From telling me that the customer service guy wouldn't reply my e-mails because he had personal problems (hey that's funny,i have a personal problem too! MY MAC IS BROKEN! what a coincidence) to taking some 20 phone calls to finally get some answers (I have witnesses. And they're still laughing) i've seen it all with these guys.

If we consider that a large part of Apple sales come from mac owners showing off the “superior hardware and the user experience a mac gets you” to their friends and coworkers (I myself am responsible for at least 4 switchers over the past 6 months), one should expect a better level of emphasis on customer satisfaction right?

Thankfully I still have my trusty Asus laptop that managed to deliver the daily fix of web surfing, and getting most of my work done so I really didn't had to be offline for so long. I was just too negative to write anything useful.

Anyway the XVI Jornadas de Informática an event hosted at UBI went by, and this year at least I heard something about what happened there. In Ruby in Portuguese website there are even some of the presentations given there available for download.

My humble 2 cents however would be to manage to get some more publicity before it happens.

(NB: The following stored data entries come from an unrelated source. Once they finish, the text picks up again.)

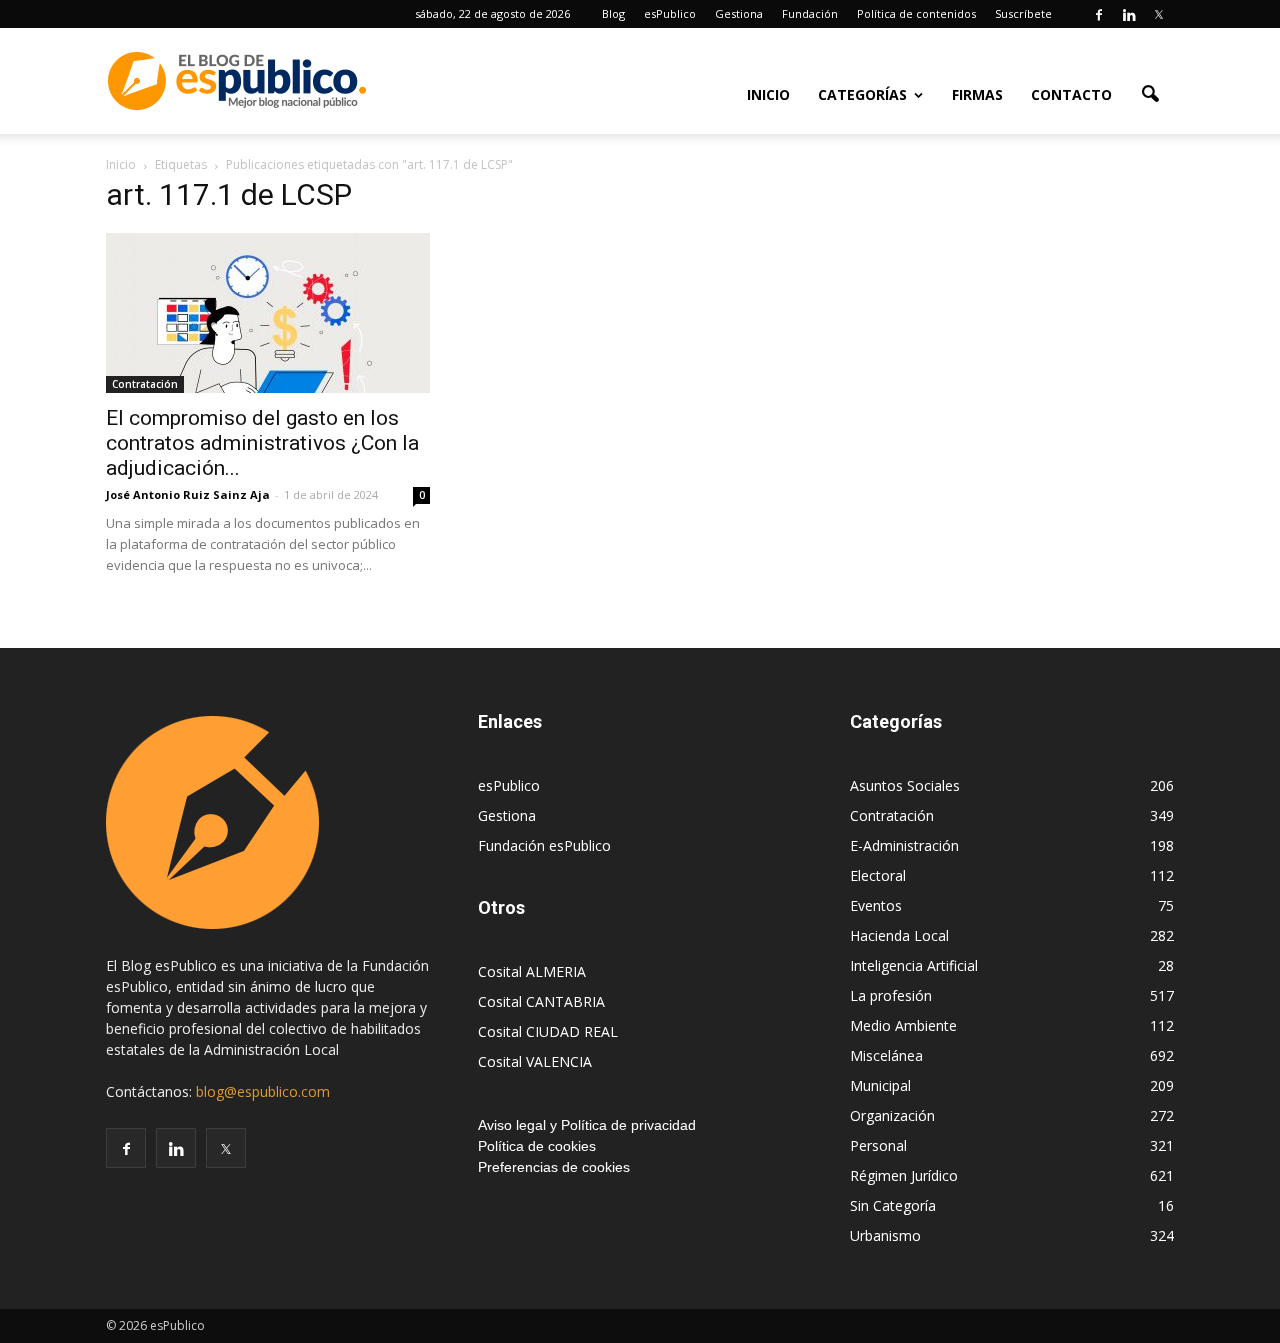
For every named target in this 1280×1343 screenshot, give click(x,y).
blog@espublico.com (263, 1091)
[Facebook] (1099, 14)
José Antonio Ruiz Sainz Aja (188, 494)
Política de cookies (537, 1146)
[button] (1150, 93)
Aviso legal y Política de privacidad (587, 1125)
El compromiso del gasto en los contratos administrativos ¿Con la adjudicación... (262, 443)
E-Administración (904, 845)
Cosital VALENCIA (535, 1061)
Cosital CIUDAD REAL (548, 1031)
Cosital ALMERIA (532, 971)
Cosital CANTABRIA (541, 1001)
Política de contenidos (916, 13)
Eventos (876, 905)
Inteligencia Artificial (914, 965)
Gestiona (739, 13)
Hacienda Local (899, 935)
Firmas (977, 94)
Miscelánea (886, 1055)
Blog (613, 13)
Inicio (768, 94)
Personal (878, 1145)
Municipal (880, 1085)
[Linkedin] (1129, 14)
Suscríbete (1023, 13)
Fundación (810, 13)
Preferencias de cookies (554, 1167)
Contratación (145, 384)
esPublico (670, 13)
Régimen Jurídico (904, 1175)
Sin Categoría (893, 1205)
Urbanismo (885, 1235)
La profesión (891, 995)
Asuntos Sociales (905, 785)
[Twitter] (1159, 14)
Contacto (1071, 94)
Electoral (878, 875)
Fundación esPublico (544, 845)
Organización (892, 1115)
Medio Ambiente (903, 1025)
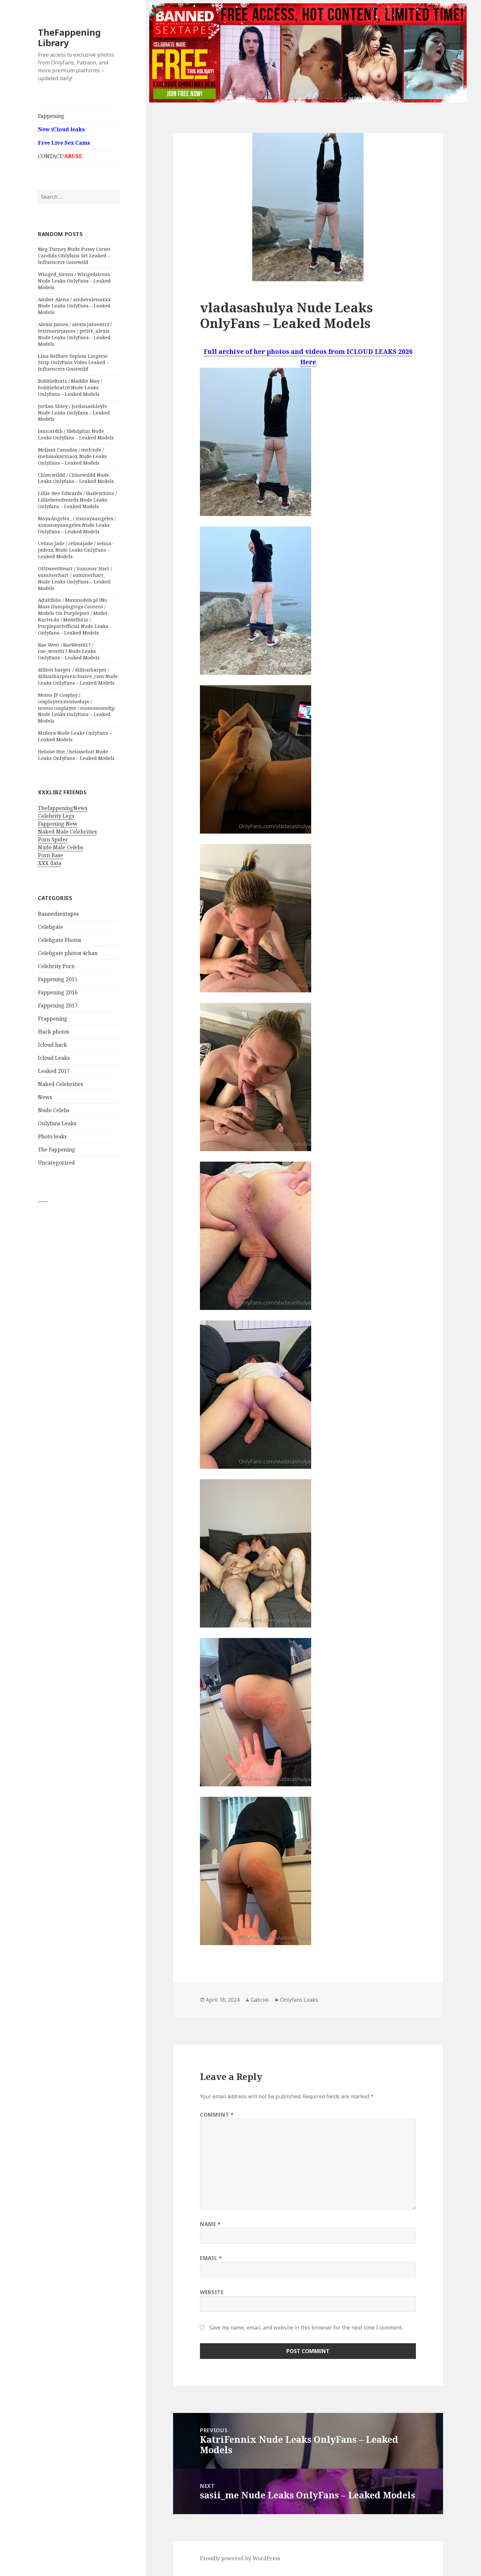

While on the subject of great events happening in this little
fascist square of dirt by the sea, the fifth national encounter on Open Technologies will be happening in Lisbon on the 19th, and although the organization is hosted by Sybase and seems to be very professional and extremely interesting, my favorite Solaris Admin - slash -Farmer boy already managed to find a bug on the event page.

Also, today I'm going to my first Perl Mongers tech meeting and I'm hopping that I'll be able to learn something from those guys, 'cos the Perl I know wouldn't move the proverbial mountain.